Séances Vendredi 5 mai 2023

– Communication de Mme Anne Ritz-Guilbert, enseignant-chercheur à l’École du Louvre,  sous le patronage de Mme Nicole BÉRIOU  « Du monument au dessin, du dessin à la collection : la fabrique de l’histoire, par François-Roger de Gaignières (1642-1715) ».

Résumé

La collection de François-Roger de Gaignières, aujourd’hui dispersée, est une prodigieuse entreprise de compilation documentaire de la fin du XVIIe consacrée à l’histoire médiévale et moderne des familles, des institutions et des territoires, en France et en Europe. En une quarantaine d’années, son concepteur, écuyer puis gouverneur de Joinville au service de la famille de Guise, a rassemblé, copié et fait copier des milliers de documents textuels et iconographiques, dont plus de 7 320 dessins de monuments, relevés in situ. Ces dessins ont été et sont encore largement utilisés par les historiens de l’art et les archéologues comme substituts des originaux disparus. Pourtant, ils restent mal connus, toujours envisagés isolément, jamais étudiés dans leur contexte de production, intellectuel et matériel. Or chez Gaignières, le dessin est justement au cœur de sa pratique érudite, tant pour conserver la mémoire des monuments qu’il sait vouer à la ruine que pour constituer des preuves nécessaires à l’histoire de la monarchie. Il forme également le pivot de son classement en portefeuilles, très élaboré, au sein duquel le monument représenté, à l’instar des pièces d’archives ou des tableaux collectés, n’est jamais univoque et s’inscrit dans diverses séries thématiques, familiales, institutionnelles ou géographiques qui entrent en résonance les unes avec les autres. Ce faisant, chaque document est contextualisé dans l’espace et dans le temps. Si Gaignières n’a jamais publié le moindre essai, il montrait sa collection, en particulier ses tableaux et ses portefeuilles remplis de vues topographiques, de portraits, de tombeaux et de figures de modes. Au gré de ses curiosités, de ses contraintes et opportunités, de ses itinéraires ou de ses réseaux de sociabilité, Gaignières a construit ainsi une histoire très visuelle, composée à partir des monuments relevés sur le papier.

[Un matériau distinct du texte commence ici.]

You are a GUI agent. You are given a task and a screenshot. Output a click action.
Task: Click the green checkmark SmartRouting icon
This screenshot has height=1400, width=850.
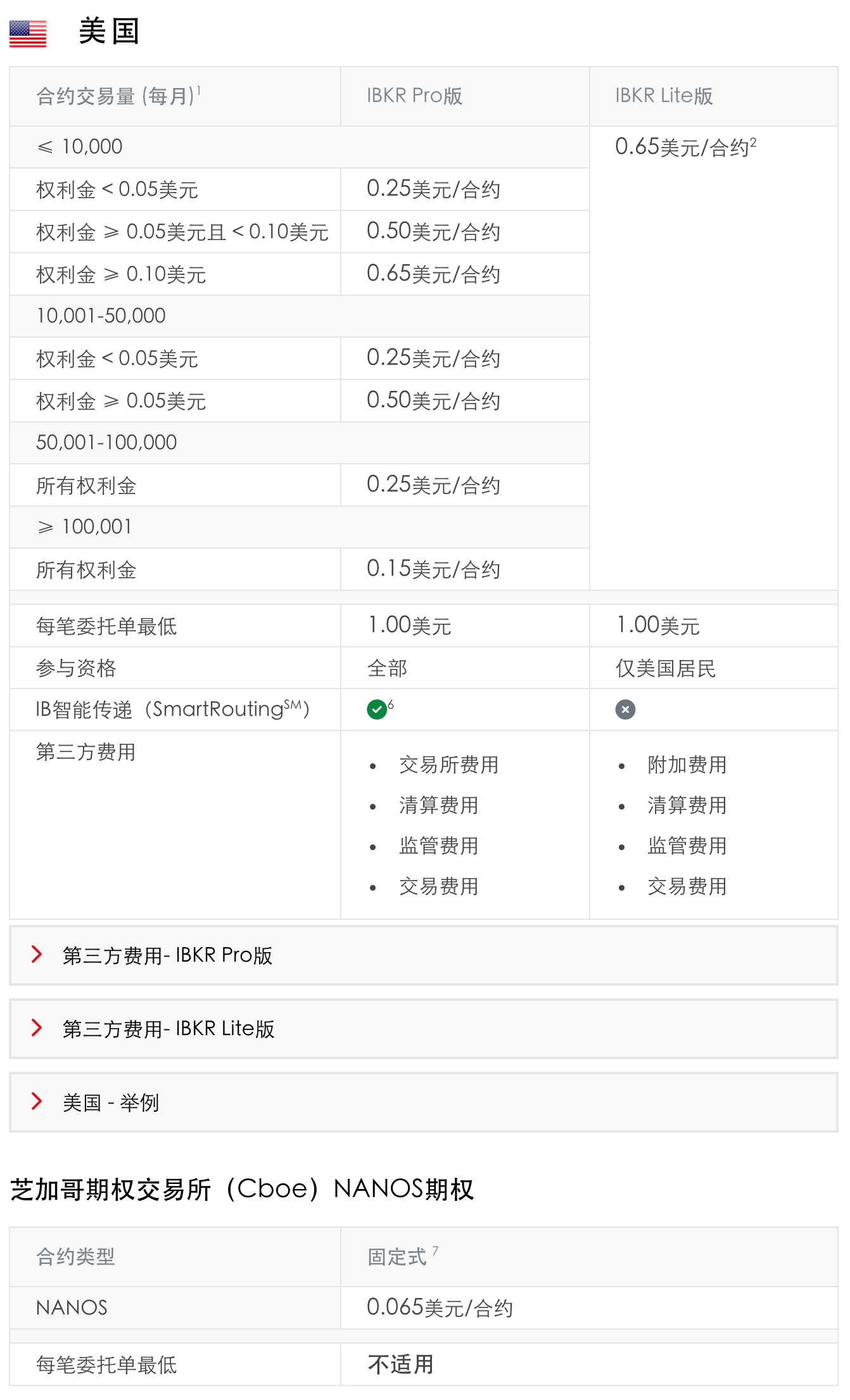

Mots clefs : antiquaire – collection – patrimoine – dessin – XVIIe siècle

 

Abstract

he collection of François-Roger de Gaignières, now dispersed, is a prodigious compilation of documents from the late 17th century devoted to the medieval and modern history of families, institutions and territories in France and Europe. Over a period of some forty years, its creator, an equerry and then governor of Joinville in the service of the Guise family, collected, copied and had copied thousands of textual and iconographic documents, including more than 7,320 drawings of monuments, taken in situ. These drawings have been and still are widely used by art historians and archaeologists as substitutes for the lost originals. However, they remain poorly known, always considered in isolation, never studied in the context of their intellectual and material production. For Gaignières, drawing is at the heart of his scholarly practice, both to preserve the memory of monuments that he knows are doomed to ruin and to provide the evidence necessary for the history of monarchy. It also forms the backbone of his highly elaborate portfolio classification, in which the monument represented, like the archival documents or paintings collected, is never univocal and is part of various series – thematic, familial, institutional or geographical – that resonate with each other. In so doing, each document is contextualised in space and time. Although Gaignières never published a single essay, he showed his collection, in particular his paintings and portfolios filled with topographical views, portraits, tomb stones and fashionable figures. According to his curiosities, his constraints and opportunities, his itineraries or his networks of sociability, Gaignières thus constructed a very visual history based on monuments recorded on paper.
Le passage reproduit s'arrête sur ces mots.